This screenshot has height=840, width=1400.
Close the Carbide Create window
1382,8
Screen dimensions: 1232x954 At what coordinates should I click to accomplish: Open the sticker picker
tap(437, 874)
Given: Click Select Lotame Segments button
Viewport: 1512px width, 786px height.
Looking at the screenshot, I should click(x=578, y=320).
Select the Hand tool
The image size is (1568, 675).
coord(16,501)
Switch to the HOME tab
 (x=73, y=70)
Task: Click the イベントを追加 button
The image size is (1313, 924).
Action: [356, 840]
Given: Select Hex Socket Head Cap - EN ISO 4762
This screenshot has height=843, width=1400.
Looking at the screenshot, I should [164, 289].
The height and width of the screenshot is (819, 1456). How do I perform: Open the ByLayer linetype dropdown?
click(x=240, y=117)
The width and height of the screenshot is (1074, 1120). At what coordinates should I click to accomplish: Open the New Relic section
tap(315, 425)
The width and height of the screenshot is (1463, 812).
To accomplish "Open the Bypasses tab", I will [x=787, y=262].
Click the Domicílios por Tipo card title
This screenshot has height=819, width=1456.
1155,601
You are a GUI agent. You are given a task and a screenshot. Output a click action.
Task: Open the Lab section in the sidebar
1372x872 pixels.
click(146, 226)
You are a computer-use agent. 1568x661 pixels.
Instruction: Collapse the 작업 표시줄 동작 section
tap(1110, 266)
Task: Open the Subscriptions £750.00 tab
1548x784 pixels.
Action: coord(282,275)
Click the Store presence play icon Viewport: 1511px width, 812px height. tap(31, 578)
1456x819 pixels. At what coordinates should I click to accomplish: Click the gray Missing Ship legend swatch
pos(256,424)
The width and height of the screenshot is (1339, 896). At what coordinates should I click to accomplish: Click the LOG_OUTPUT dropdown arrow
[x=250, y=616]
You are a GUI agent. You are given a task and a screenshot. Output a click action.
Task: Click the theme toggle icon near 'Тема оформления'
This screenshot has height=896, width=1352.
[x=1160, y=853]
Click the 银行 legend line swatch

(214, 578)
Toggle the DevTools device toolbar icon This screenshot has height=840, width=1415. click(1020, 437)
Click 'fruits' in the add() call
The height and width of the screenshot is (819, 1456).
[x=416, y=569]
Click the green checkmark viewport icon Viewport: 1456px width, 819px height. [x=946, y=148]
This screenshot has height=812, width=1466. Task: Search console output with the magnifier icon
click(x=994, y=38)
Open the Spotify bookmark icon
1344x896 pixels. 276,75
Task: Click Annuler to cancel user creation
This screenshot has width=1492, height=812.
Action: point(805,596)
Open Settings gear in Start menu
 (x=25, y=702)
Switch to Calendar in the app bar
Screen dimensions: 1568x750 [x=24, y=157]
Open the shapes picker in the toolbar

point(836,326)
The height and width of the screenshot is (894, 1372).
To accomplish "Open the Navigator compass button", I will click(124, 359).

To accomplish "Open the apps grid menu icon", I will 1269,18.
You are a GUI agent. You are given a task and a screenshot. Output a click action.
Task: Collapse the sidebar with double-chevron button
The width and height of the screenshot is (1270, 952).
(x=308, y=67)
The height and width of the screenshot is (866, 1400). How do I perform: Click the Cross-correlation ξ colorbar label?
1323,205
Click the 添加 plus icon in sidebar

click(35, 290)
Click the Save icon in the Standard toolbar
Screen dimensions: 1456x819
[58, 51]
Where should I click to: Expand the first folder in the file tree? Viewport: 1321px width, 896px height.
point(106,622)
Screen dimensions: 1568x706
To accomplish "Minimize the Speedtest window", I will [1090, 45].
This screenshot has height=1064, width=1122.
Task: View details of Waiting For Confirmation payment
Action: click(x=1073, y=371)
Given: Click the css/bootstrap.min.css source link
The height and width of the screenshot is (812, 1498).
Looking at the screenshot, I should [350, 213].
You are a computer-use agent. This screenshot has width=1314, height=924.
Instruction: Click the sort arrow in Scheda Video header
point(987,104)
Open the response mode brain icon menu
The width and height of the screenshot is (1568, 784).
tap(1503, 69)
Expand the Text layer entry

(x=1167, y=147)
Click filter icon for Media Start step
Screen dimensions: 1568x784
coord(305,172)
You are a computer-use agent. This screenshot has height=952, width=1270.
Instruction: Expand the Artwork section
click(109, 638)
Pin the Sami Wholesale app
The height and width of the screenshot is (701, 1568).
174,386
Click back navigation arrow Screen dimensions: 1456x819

☆ ☆ ☆ ☆ ☆ ☆ ☆

| Task goal |
Read through the entries above, and wherever a line holds the string "button", copy it.

| Task result |
Given: Click Select Lotame Segments button
Task: Click the イベントを追加 button
To accomplish "Open the Navigator compass button", I will click(124, 359).
Task: Collapse the sidebar with double-chevron button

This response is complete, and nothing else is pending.